In a press release via Business Wire, CrossBridge said Lilly will acquire the company and that shareholders could receive up to $300 million in cash, split between an upfront payment and a potential milestone payment. The release also notes that an Investigational New Drug application for CrossBridge’s lead candidate, CBB-120, is anticipated in 2026, pending FDA review.
What CrossBridge Built
CrossBridge’s dual-payload ADC technology grew out of work at UTHealth Houston led by Kyoji Tsuchikama and Zhiqiang An. The platform pairs a topoisomerase I inhibitor with an ATR inhibitor to hit TROP2-positive tumors, research UTHealth is touting as a milestone in moving its lab discoveries toward clinical translation. The approach aims to improve the therapeutic index over existing TROP2-directed ADCs, according to UTHealth Houston.
Why Big Pharma Is Betting On Dual Payloads
Antibody-drug conjugates have become a central pillar of oncology R&D, and drug makers are in a heated race to squeeze more power and durability out of the class. BioPharma Dive reported that CrossBridge’s “dual-payload” approach, which delivers two toxic warheads to tumors instead of one, is exactly the kind of capability buyers like Lilly are targeting as they bulk up their precision oncology toolkits.

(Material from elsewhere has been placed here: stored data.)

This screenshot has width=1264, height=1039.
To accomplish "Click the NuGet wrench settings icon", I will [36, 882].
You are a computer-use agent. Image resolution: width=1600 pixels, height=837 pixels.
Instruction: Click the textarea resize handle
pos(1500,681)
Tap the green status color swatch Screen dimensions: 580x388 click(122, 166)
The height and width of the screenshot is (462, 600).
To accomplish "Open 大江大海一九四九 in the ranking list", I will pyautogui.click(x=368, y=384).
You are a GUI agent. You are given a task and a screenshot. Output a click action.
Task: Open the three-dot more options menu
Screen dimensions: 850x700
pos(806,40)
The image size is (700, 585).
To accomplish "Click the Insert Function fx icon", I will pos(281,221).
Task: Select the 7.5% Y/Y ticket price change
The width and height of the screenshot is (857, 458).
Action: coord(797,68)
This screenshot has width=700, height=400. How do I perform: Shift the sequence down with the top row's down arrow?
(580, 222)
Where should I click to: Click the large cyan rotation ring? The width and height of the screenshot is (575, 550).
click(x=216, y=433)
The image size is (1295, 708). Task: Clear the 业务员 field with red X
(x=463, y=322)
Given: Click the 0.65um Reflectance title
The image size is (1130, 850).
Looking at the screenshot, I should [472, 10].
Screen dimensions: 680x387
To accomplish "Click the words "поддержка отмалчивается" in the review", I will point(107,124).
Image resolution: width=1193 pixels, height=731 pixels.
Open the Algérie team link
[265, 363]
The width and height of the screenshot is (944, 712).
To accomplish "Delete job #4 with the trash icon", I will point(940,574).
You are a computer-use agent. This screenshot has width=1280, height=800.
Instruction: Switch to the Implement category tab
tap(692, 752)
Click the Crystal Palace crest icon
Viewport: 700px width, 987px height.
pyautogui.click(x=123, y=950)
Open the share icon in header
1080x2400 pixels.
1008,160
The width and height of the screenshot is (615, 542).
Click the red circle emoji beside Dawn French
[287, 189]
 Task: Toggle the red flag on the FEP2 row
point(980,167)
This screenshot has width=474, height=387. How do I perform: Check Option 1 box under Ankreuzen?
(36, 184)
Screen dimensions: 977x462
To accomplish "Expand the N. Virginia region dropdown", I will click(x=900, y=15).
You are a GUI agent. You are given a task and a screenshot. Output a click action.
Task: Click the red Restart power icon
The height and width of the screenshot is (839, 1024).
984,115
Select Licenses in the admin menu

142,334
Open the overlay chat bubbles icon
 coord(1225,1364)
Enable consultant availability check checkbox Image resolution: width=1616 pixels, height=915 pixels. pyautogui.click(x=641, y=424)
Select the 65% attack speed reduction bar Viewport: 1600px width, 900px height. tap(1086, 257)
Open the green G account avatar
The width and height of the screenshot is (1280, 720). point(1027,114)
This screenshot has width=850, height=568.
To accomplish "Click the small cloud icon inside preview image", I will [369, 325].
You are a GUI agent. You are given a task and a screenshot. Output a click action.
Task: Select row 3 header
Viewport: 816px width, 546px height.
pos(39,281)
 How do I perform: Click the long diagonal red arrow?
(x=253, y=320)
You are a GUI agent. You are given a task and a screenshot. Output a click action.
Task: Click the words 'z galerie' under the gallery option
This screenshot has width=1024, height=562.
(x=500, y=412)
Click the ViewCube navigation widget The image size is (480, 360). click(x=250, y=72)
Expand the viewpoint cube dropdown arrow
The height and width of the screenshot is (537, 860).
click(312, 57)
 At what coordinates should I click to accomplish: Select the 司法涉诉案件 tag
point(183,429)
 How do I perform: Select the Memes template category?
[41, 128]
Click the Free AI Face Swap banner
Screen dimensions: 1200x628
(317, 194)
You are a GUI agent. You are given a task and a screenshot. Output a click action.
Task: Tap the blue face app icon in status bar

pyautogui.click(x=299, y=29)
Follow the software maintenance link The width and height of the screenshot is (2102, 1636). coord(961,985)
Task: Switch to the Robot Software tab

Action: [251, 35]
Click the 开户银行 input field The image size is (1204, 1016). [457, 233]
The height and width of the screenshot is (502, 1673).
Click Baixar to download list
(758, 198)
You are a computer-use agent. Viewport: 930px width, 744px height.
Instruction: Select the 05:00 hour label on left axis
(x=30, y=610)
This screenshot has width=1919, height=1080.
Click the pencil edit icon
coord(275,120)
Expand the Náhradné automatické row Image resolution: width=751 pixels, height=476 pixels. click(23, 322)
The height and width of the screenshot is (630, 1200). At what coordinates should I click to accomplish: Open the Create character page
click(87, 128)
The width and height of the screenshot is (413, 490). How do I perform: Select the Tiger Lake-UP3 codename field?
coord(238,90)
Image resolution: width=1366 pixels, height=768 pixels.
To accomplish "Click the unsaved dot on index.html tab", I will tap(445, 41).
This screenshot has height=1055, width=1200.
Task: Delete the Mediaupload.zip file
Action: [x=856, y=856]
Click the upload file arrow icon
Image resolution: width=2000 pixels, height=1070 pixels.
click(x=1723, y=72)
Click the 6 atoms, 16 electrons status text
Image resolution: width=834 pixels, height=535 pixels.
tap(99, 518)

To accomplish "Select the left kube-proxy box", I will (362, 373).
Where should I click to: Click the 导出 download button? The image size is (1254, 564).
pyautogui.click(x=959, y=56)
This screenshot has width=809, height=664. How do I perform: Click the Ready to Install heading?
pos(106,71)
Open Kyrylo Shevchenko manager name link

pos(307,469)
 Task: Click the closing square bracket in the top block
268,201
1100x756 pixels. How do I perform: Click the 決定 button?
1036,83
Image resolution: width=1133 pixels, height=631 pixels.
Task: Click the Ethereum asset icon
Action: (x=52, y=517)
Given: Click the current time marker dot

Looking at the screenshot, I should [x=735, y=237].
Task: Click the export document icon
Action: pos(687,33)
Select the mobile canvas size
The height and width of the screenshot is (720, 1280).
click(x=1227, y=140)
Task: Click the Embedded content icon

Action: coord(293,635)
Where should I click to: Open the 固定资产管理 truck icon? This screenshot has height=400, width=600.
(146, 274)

Local Investors And The TMC Ecosystem
CrossBridge closed a $10 million seed round in 2024 with participation from the TMC Venture Fund and CE‑Ventures, among others, a raise that helped propel the company from university lab project to industry dealmaking, Cooley LLP notes. Local outlets and TMC leaders have framed the acquisition as validation of Houston’s biotech pipeline and the TMC Innovation Accelerator program, according to InnovationMap.
Next Steps For The Drug And The Campus
Lilly plans to fold CrossBridge’s platform into its oncology research group and push CBB-120 through IND-enabling work toward first-in-human studies. “We look forward to seeing how Lilly advances our new generation of dual-payload antibody-drug conjugates,” CrossBridge co-founder and CEO Michael Torres said in a statement via Business Wire, adding that the team executed the company’s strategy “in such a short time” since its founding.